[SUPPLIED MATERIAL Boundary: Start]

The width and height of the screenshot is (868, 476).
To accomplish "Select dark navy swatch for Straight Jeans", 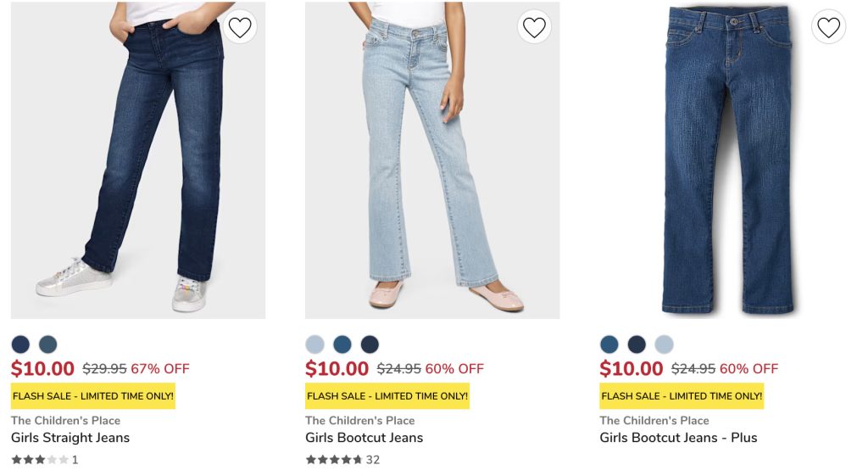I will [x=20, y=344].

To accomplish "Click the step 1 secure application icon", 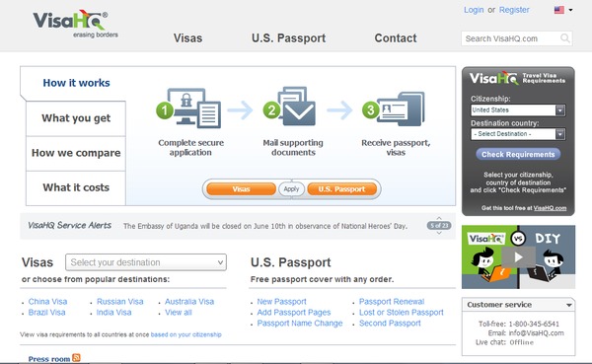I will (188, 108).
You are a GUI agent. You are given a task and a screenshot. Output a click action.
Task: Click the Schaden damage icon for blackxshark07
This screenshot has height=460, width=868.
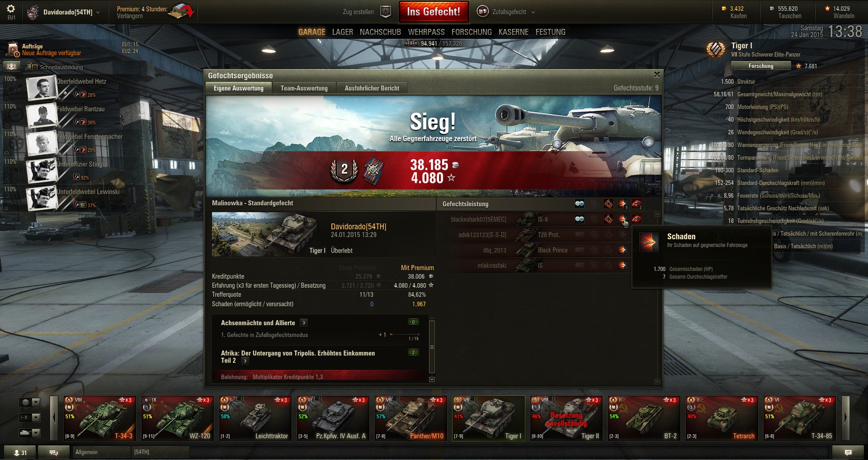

[SUPPLIED MATERIAL Boundary: End]
[SUPPLIED MATERIAL Boundary: Start]

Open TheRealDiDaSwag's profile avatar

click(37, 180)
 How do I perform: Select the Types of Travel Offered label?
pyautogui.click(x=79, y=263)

[SUPPLIED MATERIAL Boundary: End]
[SUPPLIED MATERIAL Boundary: Start]

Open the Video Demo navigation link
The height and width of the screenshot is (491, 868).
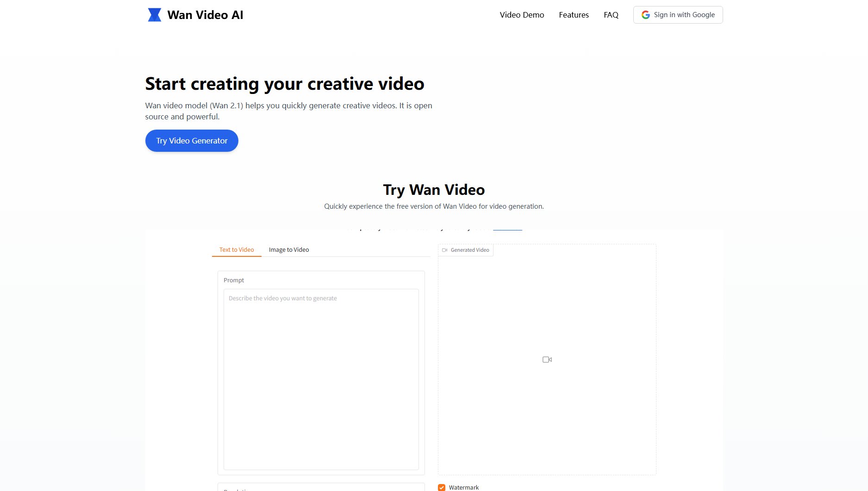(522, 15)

[SUPPLIED MATERIAL Boundary: End]

■ PROBLEM TO WORK ON ■
In the entries above, find the line holding "Task: Click the" and the line holding "This screenshot has height=460, width=868."; print both of them and every line between, exactly, and nothing else.

■ RESPONSE TO THE EXERCISE ■
Task: Click the Schaden damage icon for blackxshark07
This screenshot has height=460, width=868.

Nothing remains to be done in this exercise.